The officers were notified and soon arrived. In searching the house where defendant resided, the officers found a knife, a pair of dark brown pants (bearing name of defendant) which were damp and splotched, and with blood on them inside the pockets; and a pair of shorts that had blood on them in front.

Defendant, who had resided and worked on the Hardy farm, but who had lately moved of his own accord to another place in the community, was taken into custody about eight o’clock that Sunday morning. Soon thereafter, during that day, in response to questioning by the Sheriff Churchill, defendant voluntarily confessed, briefly stated, that late in the night as he was returning to his home from Kinston, by the road that passed the Hardy house — the natural course for him to go to his home — he “fooled around” the Hardy house for a while; that he saw that Mr. Hardy’s automobile was gone, and he knew by that Mr. Hardy was not at home; that he then entered the house by cutting the screen on the back porch door and unhooking the latch; that he pulled the light switch; that he got a jar of fruit out of the sideboard and went to Mrs. Hardy’s room, where she was apparently asleep, snoring; that he first hit her over the head with the jar of canned fruit, and then got in bed with her and cut her throat; and that he killed her to keep her from telling on him. (Other details are not essential.)

-------

Written tasks:
1. In the case excerpt, transcribe the part that opens with the words containing "The officers were" and closes with "them in front.".
2. According to the case excerpt, at what time was the defendant taken into custody?
3. Condense the paragraph of the case excerpt that begins "The officers were notified" into a shorter version that keeps its main facts.

Supplied material:
-------

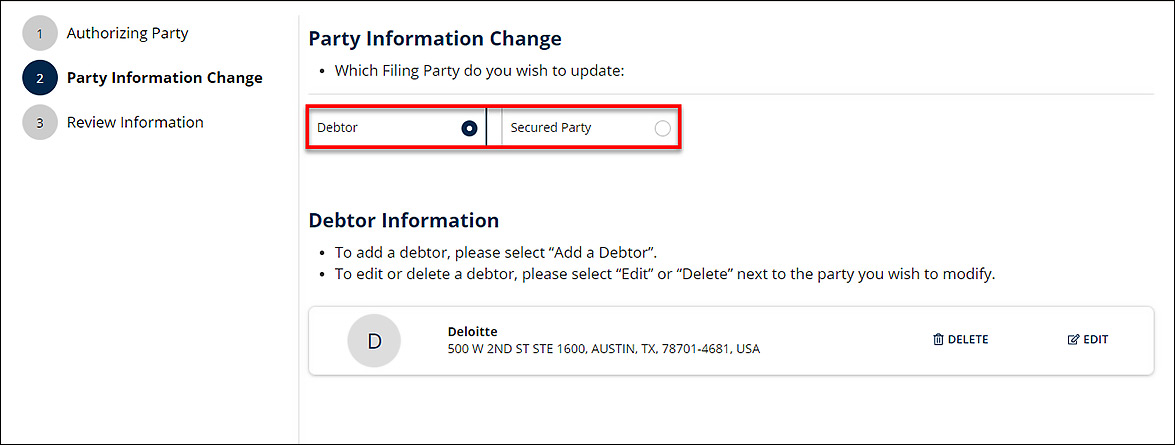
Task: Click the Secured Party option label
Action: pyautogui.click(x=551, y=128)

-------

Task answers:
1.
The officers were notified and soon arrived. In searching the house where defendant resided, the officers found a knife, a pair of dark brown pants (bearing name of defendant) which were damp and splotched, and with blood on them inside the pockets; and a pair of shorts that had blood on them in front.

2. About eight o'clock that Sunday morning.

3.
Once notified, the officers arrived and searched the defendant's residence. They found:
- a knife
- damp, splotched dark brown pants bearing the defendant's name, with blood inside the pockets
- shorts with blood on the front